We generally run more than 50 samples a day so we also run a control in the middle of the samples as well as at either end of the run. This means that if there is a problem, we would not have to re-run as many samples, so it acts like a checkpoint.
We also run EQA samples and are carrying out sample swaps with our labs.
Our labs have also recently had our UKAS inspection (for ISO- 15189) which went well, and we hope to have UKAS accreditation for symptomatic FIT in the next few months,
So how do you report and interpret the results?
At NUHT and for our local ICE requests we report the numerical value with an interpretive comment on the result and the GP’s have access to more detailed narrative in their local guidance.
<4μg/g = Negative (but refer if IDA present)
4-10μg/g = Negative with normal Hb (positive if anaemic)
>10μg/g = Positive, refer for further investigations
>150μg/g = High Risk Positive, Straight To Test (STT) team will contact the patient with the result.
Where we receive samples from other labs we report the numerical value back via NPEx with interpretive comments, as designated by their local clinical oversight groups.
How do you disseminate results back to the GP's?
At the moment we enter results via a dual entry worklist which requires a primary input of results followed by a secondary ‘check’ input by a HCPC registered member of the team. They feed automatically through ICE so the GP can see it. We are hoping to take receipt of an automatic interface soon.
From WinPath, results are reported back to other laboratories via NPEx, where they are automatically uploaded into their own LIMS systems and on to their GP’s.

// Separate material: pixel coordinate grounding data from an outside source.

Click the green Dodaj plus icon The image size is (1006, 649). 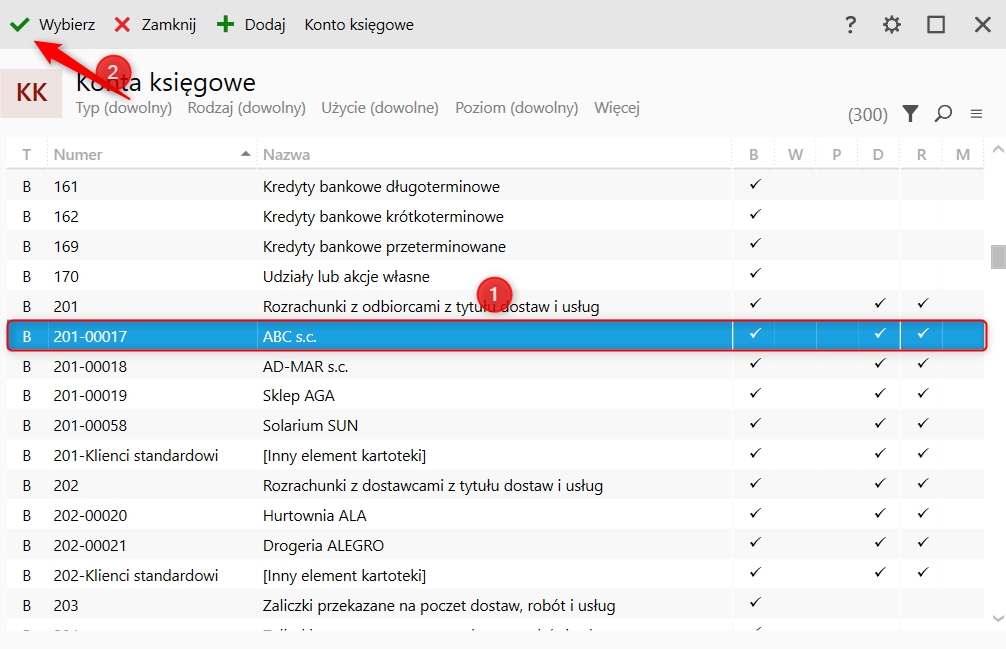[226, 25]
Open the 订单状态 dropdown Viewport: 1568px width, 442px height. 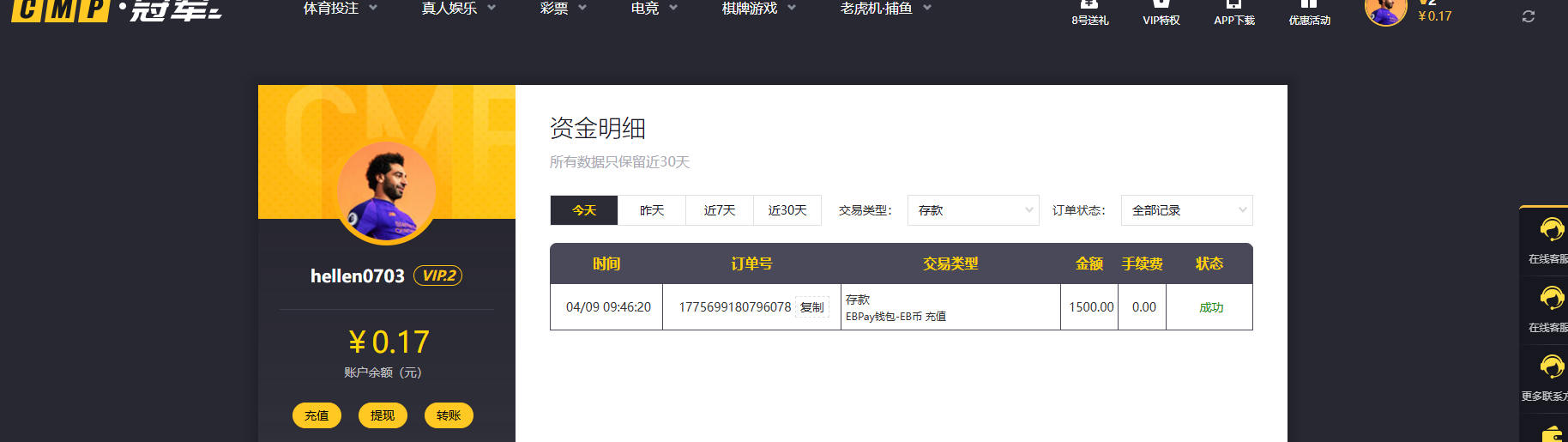1186,210
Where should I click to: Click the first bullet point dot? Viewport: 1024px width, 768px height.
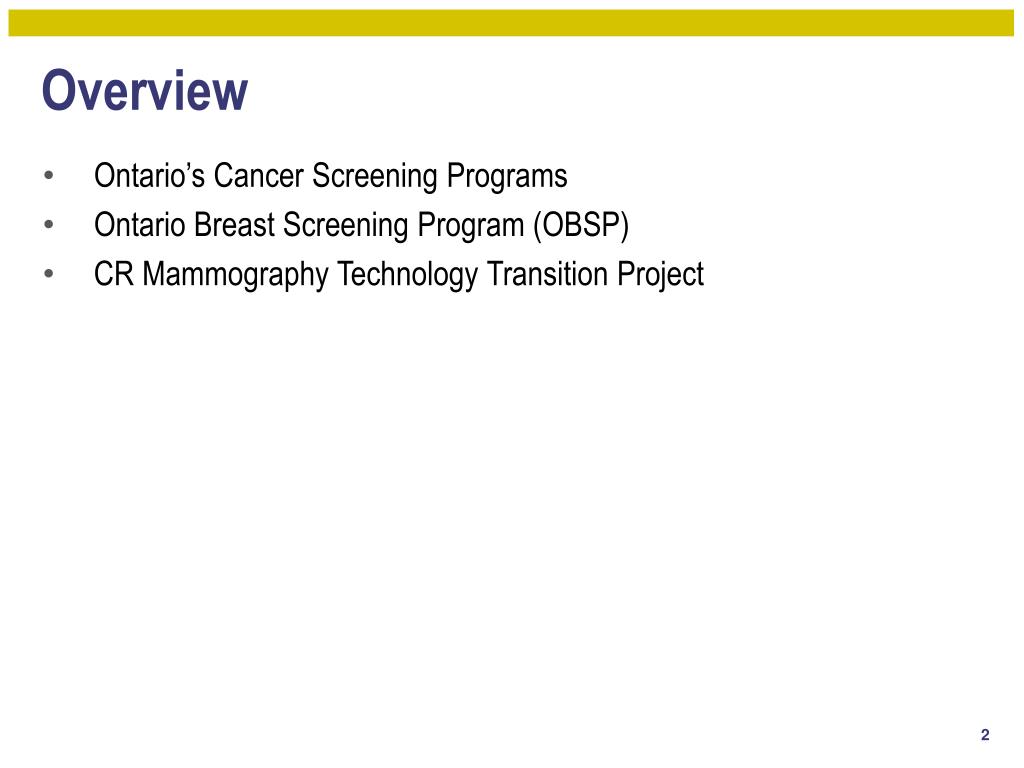tap(49, 176)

What safety netting process is in place to try and ensure that patients with cancer are not missed?
As the lab, we are not directly involved in this process. There are obviously lots of discussions about safety netting as this a very topical area at the moment, especially with it being a new test.
Training and information is given to the GP’s and interpretive comments are provided. If patients have a negative FIT result GP’s are advised to consider alternative referral pathways, watchful waiting or up to one round of repeat FIT testing, i.e. use their own clinical judgement. In Nottingham our colorectal team contact the patients with high value results directly.
Having a clinical input is crucial, here in Nottingham we have very good relations with our colorectal team. They are very proactive and supportive. Through the steering group, the colorectal team have been giving extra communications and guidance to the GP’s to support the new service. If a GP wants further support, the GP can telephone the colorectal teams directly.
Looking back, what tips or advice would you have for other laboratories looking to implement FIT?
Good communication is key! We are lucky that we had carried out the service evaluation before introduction of the test into clinical practice this meant the Nottingham GP’s were more engaged with the process.
A strong clinical lead is also crucial, as well as buy-in from clinical leads in Pathology services, IT departments, CCG’s, cancer leads, and the GP’s. The Steering Committee meets regularly to review the data and trouble shoot any issues.
Clear instructions and guidance for GP’s is needed as well as training events.
With regard to implementation of the test in the Department, we have a Change Management System in place for updating new services like the symptomatic FIT pathway so we are all aware of what is happening.
End to end testing is of course critical, as is working out internal QC’s and local acceptance criteria. We have learnt a great deal since we started and are always happy to talk to others just starting out.
MAST would like to thank the laboratory staff at NUHT for their time and sharing their experiences of the successful implementation of OC Sensor FIT in a Symptomatic pathway.